Subcutaneous Treprostinil Used to Treat PAH Infants
Although pulmonary hypertension and chronic lung disease are usually associated with adults, some cases develop in infancy. Dina Ferdman, MD, from Columbia University Medical Center, is finding a way to treat infant patients, who were premature and have severe pulmonary arterial hypertension (PAH) and chronic lung disease, using a second-line therapy known as subcutaneous treprostinil (SCTre).
According to Dr. Ferdman’s study published in Pediatrics, “There is a need for improved delivery of targeted PAH therapies for this subgroup of patients who have severe and persistent PAH despite standard respiratory care for chronic lung disease.” The research team, led by Dr. Ferdman and principal investigator Usha Krishnan, MD, also from the Department of Pediatrics at Columbia University Medical Center, conducted a case report of five infants continuously infused with SCTre, a long-acting prostanoid with hemodynamic effects similar to those of traditional intravenous epoprostenol.
All five infants tolerated SCTre and showed improved right ventricular function, estimated pulmonary hypertension, and required respiratory support. None of the patients experienced bleeding, bruising, or infection, which can be complications of intravenous therapy and are complications of SCTre in adults.

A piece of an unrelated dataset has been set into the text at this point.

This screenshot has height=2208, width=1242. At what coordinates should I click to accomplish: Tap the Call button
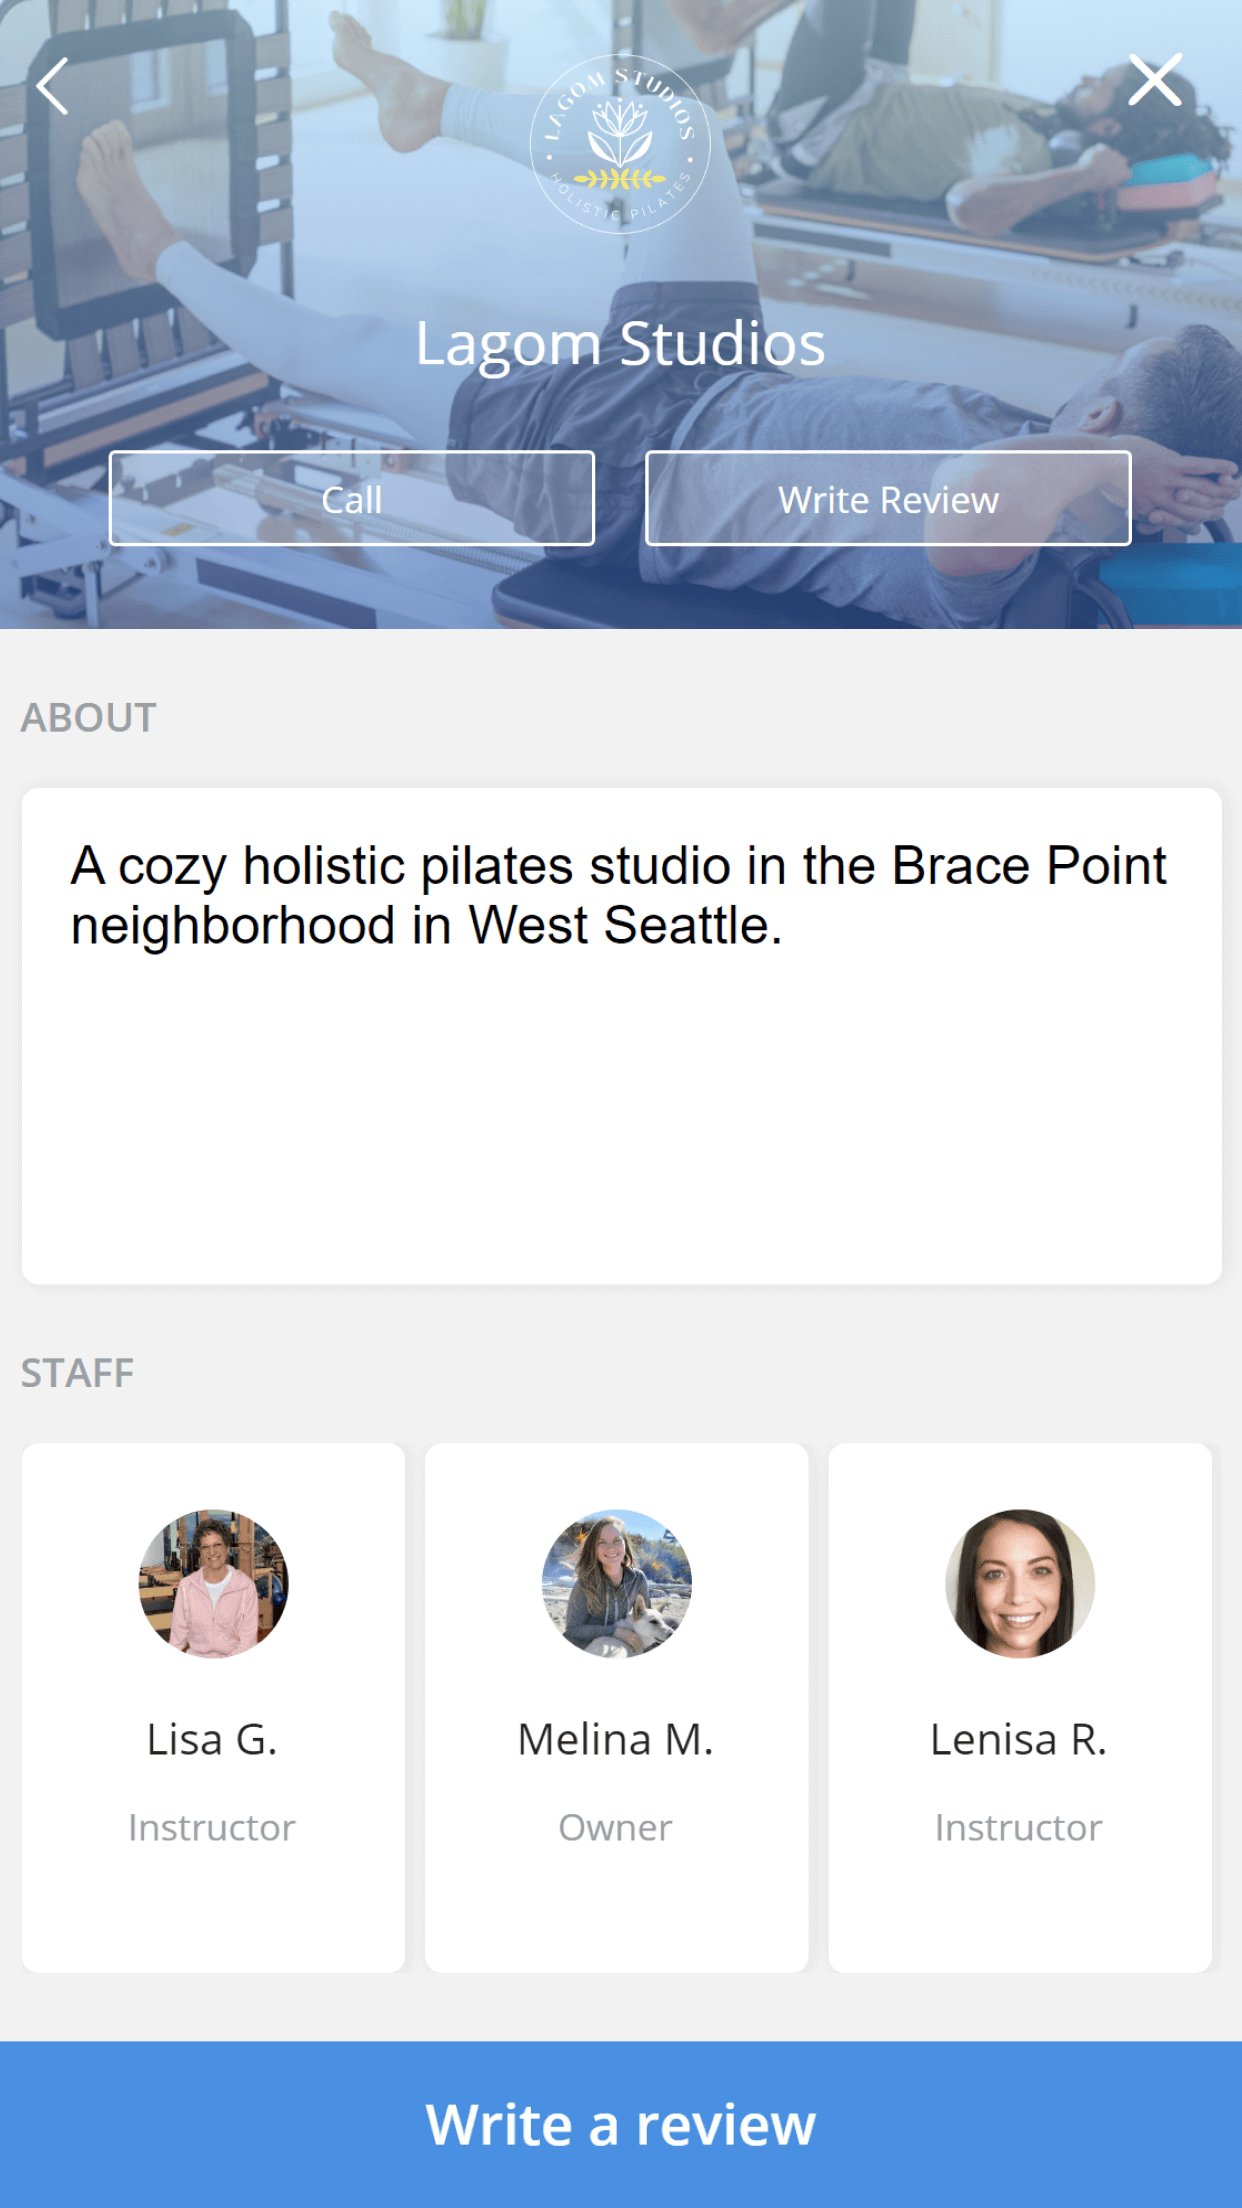click(352, 498)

The case at hand builds on a report of eight children with congenital heart defects and idiopathic PAH who were infused with SCTre. “The authors have added to the small but growing literature on ScTre use in previously premature infants.,” said Brian Hanna, MDCM, PhD Director, in the Section of Pulmonary Hypertension at The Children’s Hosptital of Philadelphia, in a news report from Medscape Medical News. “With a follow-up time [of] from 3 to 30 weeks, they report the expected efficacy, similar to [intravenous] administration, and no obvious side effects or site limitation.”

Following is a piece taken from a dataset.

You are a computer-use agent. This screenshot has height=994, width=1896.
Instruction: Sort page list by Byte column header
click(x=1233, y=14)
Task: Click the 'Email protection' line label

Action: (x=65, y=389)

Premature infants are predisposed for severe lung injury and chronic lung disease because low birth weight increases the risk for hypoalveolarization and prolonged ventilation. SCTre may soon be added to inhaled nitric oxide and intravenous prostacyclin as targeted PAH therapies for children.
However, Dr. Hanna cautions, “SCTre is associated with a loss of viable infusion sites in older children and adults, and this case series does not have sufficient follow-up to deal with this potential long-term complication.” While SCTre is a reasonable alternative to current treatments, follow-up reports of greater numbers of patients are necessary.